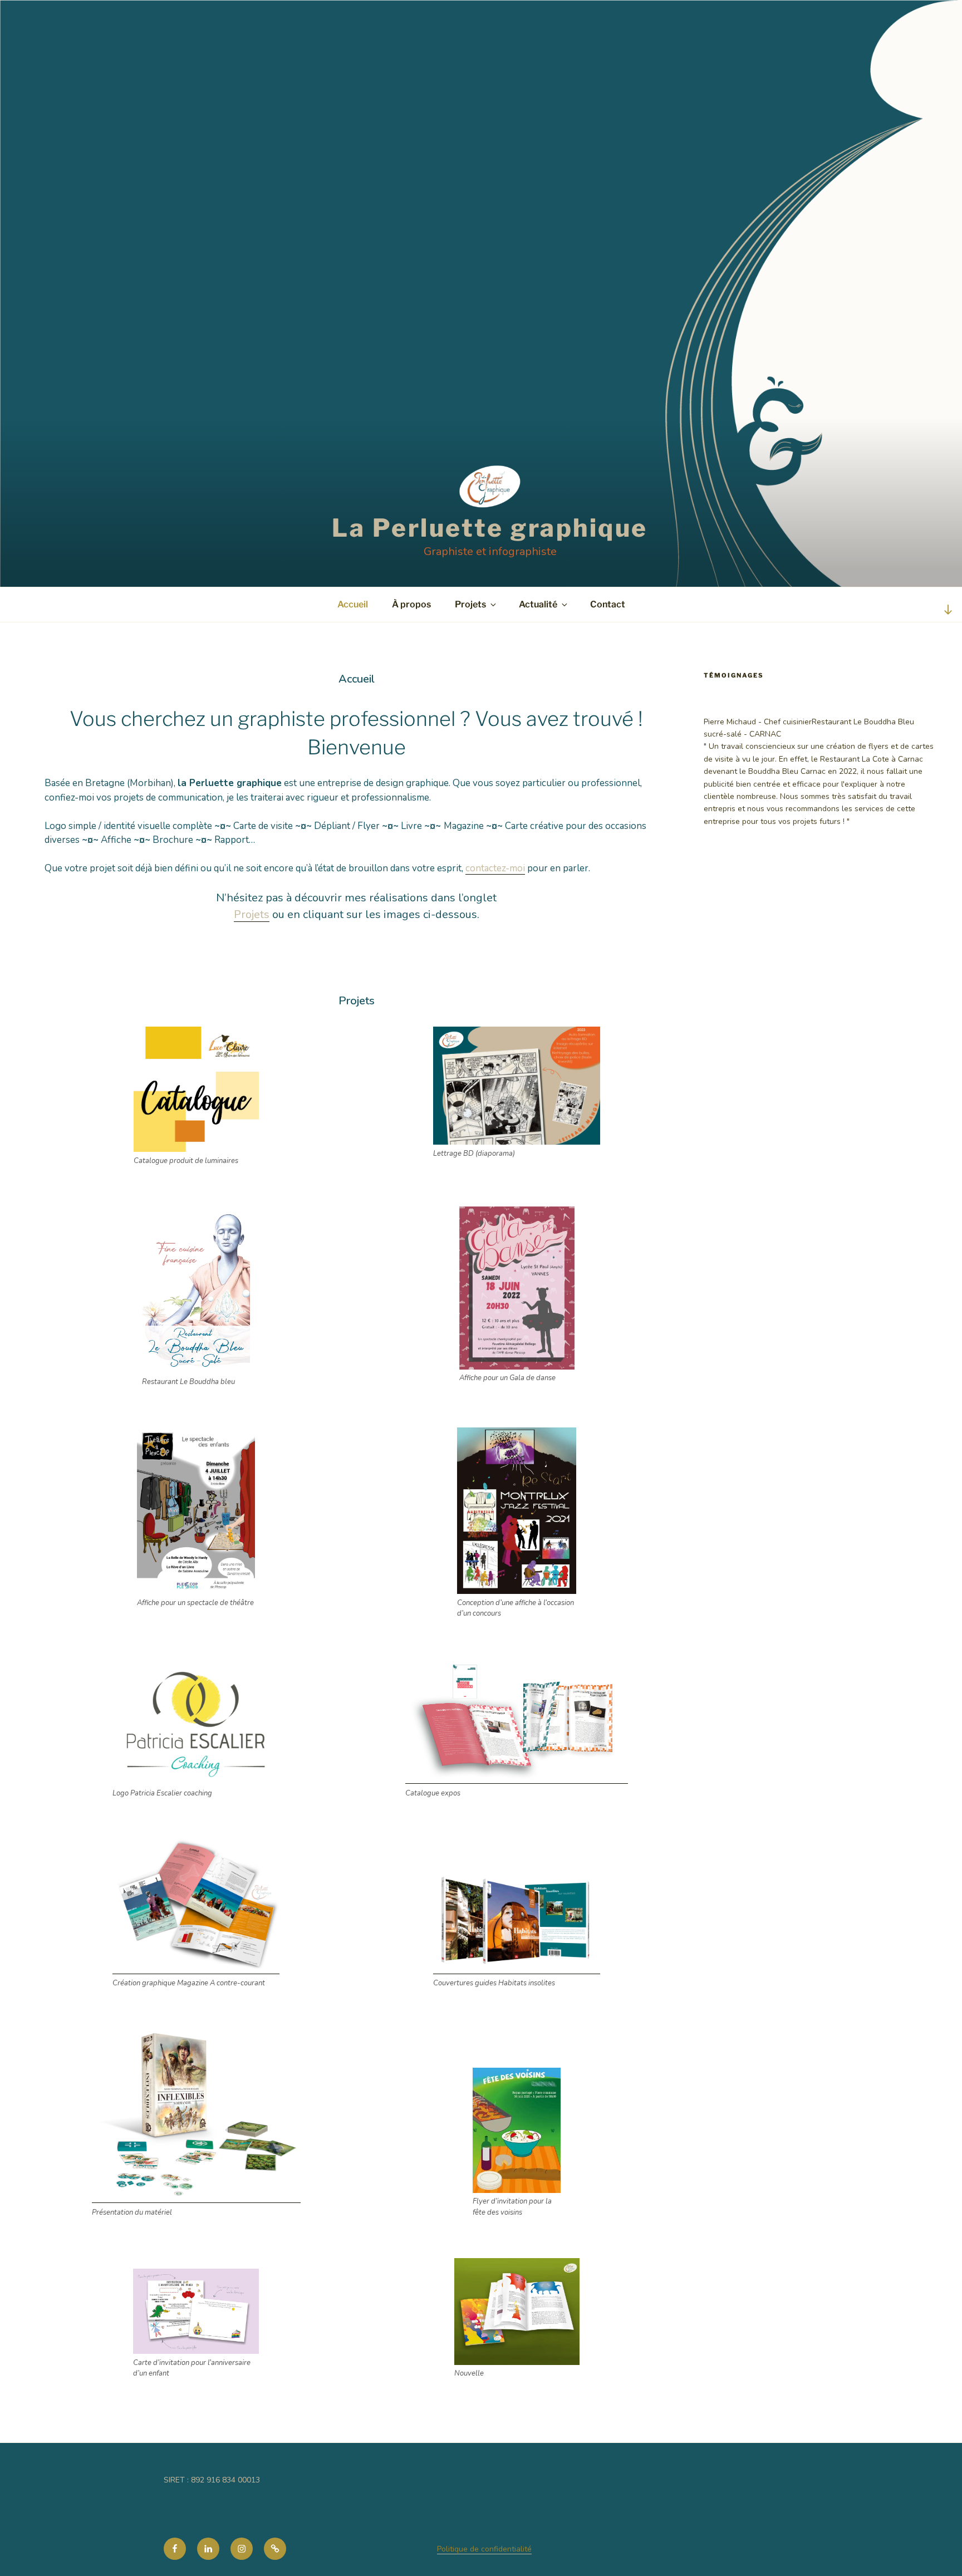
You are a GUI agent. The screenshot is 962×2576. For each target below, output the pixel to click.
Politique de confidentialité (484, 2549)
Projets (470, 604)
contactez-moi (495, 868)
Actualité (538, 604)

---

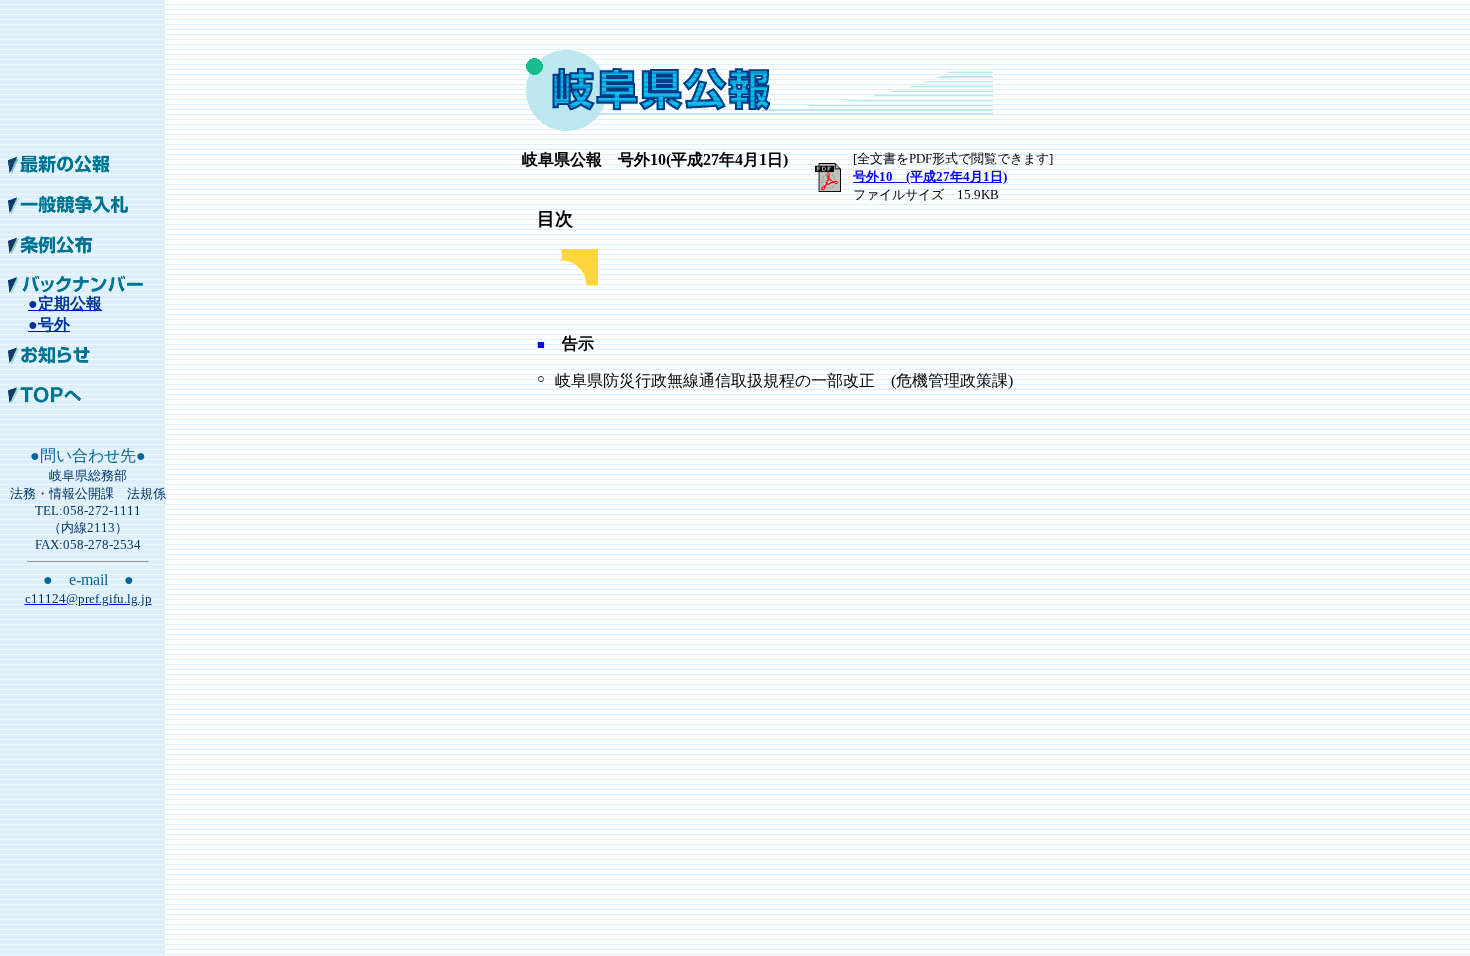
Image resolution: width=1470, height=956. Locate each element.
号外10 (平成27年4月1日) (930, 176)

WHAT THE EXERCISE ASKS: Your answer should be every line from the material above in which the word "each" appears.

RESPONSE:
You are a GUI agent. The screenshot is 962×2576. For each target below, output the pixel to click.
Image resolution: width=1470, height=956. Locate each element.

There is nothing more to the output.